**Dataset records:**
---+---

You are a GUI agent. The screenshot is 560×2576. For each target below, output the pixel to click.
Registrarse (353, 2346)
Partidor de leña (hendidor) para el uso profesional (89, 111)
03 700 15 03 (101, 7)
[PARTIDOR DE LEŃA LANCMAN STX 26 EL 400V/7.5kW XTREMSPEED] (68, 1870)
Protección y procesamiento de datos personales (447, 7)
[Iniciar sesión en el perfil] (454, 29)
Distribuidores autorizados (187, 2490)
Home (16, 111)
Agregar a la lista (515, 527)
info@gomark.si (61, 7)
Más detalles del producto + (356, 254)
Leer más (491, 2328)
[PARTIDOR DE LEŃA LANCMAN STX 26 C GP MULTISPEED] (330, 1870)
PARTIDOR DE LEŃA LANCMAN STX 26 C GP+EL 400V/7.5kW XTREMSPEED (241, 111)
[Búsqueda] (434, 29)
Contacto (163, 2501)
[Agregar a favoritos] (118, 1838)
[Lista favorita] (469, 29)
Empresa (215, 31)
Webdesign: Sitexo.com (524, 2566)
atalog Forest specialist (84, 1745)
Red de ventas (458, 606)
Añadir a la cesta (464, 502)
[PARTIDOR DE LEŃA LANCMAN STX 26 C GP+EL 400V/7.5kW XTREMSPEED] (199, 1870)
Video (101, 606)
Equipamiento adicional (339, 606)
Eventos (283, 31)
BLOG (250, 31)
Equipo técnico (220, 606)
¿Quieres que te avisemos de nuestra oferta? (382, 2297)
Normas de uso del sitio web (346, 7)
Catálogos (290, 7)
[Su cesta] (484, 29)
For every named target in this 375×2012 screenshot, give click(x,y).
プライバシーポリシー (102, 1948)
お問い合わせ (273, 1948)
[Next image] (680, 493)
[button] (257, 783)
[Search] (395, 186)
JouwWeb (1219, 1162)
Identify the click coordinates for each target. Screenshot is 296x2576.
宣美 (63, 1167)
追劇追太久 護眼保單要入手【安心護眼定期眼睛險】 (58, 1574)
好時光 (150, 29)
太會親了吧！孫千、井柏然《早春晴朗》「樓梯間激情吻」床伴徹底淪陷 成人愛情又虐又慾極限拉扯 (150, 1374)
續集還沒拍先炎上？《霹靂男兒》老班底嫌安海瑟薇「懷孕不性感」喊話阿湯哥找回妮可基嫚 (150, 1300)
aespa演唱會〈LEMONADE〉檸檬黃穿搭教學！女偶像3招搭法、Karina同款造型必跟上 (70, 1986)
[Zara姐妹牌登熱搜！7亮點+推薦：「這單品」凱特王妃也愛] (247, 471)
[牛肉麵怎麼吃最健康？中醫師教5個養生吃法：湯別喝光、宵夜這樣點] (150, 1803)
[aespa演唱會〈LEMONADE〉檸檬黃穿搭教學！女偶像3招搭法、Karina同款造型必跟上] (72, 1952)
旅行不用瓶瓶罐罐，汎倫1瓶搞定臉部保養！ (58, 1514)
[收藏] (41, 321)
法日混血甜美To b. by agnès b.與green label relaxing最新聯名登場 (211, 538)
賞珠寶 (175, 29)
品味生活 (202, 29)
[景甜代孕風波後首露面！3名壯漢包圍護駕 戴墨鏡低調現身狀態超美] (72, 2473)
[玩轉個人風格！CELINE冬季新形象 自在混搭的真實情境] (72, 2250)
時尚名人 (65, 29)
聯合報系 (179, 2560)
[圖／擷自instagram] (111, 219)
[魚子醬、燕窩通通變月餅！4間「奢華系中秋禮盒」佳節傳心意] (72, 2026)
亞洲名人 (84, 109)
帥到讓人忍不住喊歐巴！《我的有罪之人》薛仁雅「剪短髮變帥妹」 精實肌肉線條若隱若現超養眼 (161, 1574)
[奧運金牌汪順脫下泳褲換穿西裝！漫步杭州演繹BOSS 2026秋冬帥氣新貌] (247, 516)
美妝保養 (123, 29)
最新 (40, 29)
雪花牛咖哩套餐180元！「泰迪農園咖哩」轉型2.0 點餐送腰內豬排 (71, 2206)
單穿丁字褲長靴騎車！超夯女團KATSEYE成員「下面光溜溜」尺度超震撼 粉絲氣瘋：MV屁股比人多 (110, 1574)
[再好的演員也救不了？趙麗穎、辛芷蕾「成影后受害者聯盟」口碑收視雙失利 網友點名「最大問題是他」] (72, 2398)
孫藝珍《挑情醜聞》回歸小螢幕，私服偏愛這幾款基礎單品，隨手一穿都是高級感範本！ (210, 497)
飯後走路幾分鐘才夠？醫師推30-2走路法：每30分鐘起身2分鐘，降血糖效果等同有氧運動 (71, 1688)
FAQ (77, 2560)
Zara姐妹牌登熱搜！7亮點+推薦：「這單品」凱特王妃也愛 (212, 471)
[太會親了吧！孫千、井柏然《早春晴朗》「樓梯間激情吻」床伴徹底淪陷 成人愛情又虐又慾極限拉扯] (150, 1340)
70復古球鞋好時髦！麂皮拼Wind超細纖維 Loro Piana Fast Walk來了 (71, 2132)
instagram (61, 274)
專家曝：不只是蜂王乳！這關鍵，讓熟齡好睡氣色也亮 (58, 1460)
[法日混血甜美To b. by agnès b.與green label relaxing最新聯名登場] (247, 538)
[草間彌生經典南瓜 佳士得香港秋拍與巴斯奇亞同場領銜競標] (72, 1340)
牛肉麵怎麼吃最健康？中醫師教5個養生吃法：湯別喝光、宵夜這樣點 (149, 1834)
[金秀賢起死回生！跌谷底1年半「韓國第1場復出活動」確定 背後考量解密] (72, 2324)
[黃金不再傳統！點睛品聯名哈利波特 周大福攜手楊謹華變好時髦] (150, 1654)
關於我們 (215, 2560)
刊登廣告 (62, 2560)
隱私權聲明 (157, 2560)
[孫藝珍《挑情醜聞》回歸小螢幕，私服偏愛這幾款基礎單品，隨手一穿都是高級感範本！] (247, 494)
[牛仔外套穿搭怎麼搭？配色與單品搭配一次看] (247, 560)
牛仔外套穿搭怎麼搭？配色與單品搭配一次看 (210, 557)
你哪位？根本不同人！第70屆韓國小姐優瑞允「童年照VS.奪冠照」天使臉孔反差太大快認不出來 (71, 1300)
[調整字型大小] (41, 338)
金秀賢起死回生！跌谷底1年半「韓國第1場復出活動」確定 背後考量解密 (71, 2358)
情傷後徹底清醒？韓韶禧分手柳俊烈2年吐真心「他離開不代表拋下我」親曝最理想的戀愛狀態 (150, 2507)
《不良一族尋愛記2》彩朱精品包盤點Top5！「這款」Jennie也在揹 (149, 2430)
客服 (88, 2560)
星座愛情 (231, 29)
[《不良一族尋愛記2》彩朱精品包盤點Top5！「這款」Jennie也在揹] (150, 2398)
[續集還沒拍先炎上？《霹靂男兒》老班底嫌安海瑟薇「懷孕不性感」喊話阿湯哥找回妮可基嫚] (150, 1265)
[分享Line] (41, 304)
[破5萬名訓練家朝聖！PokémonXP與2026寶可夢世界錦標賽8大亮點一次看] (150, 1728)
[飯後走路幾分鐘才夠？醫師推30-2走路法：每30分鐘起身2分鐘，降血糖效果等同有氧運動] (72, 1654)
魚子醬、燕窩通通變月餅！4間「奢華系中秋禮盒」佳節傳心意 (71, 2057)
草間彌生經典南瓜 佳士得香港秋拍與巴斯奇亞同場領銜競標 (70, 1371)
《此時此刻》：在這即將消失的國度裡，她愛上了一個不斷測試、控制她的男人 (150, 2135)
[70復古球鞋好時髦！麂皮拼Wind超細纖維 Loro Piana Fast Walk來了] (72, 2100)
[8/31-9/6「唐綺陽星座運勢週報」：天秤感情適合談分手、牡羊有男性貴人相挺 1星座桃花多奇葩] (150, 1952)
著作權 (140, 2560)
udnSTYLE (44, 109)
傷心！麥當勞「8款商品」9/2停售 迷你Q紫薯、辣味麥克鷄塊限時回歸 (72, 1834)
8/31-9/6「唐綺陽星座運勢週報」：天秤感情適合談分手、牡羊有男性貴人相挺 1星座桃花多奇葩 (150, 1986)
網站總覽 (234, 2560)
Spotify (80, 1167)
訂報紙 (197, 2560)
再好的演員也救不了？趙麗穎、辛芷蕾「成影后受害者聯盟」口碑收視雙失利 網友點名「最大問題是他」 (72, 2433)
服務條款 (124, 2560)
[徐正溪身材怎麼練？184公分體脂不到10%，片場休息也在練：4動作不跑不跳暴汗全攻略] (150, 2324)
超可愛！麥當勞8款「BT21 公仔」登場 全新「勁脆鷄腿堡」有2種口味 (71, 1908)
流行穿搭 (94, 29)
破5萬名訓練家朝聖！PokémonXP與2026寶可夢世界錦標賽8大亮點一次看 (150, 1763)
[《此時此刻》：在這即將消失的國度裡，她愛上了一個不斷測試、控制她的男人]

---+---

**Problem:** Only the lines above from the one with "XTREMSPEED (241, 111)" through the one with "JouwWeb (1219, 1162)" should be duplicated, character for character.

**Task result:**
PARTIDOR DE LEŃA LANCMAN STX 26 C GP+EL 400V/7.5kW XTREMSPEED (241, 111)
[Búsqueda] (434, 29)
Contacto (163, 2501)
[Agregar a favoritos] (118, 1838)
[Lista favorita] (469, 29)
Empresa (215, 31)
Webdesign: Sitexo.com (524, 2566)
atalog Forest specialist (84, 1745)
Red de ventas (458, 606)
Añadir a la cesta (464, 502)
[PARTIDOR DE LEŃA LANCMAN STX 26 C GP+EL 400V/7.5kW XTREMSPEED] (199, 1870)
Video (101, 606)
Equipamiento adicional (339, 606)
Eventos (283, 31)
BLOG (250, 31)
Equipo técnico (220, 606)
¿Quieres que te avisemos de nuestra oferta? (382, 2297)
Normas de uso del sitio web (346, 7)
Catálogos (290, 7)
[Su cesta] (484, 29)
For every named target in this 375×2012 screenshot, give click(x,y).
プライバシーポリシー (102, 1948)
お問い合わせ (273, 1948)
[Next image] (680, 493)
[button] (257, 783)
[Search] (395, 186)
JouwWeb (1219, 1162)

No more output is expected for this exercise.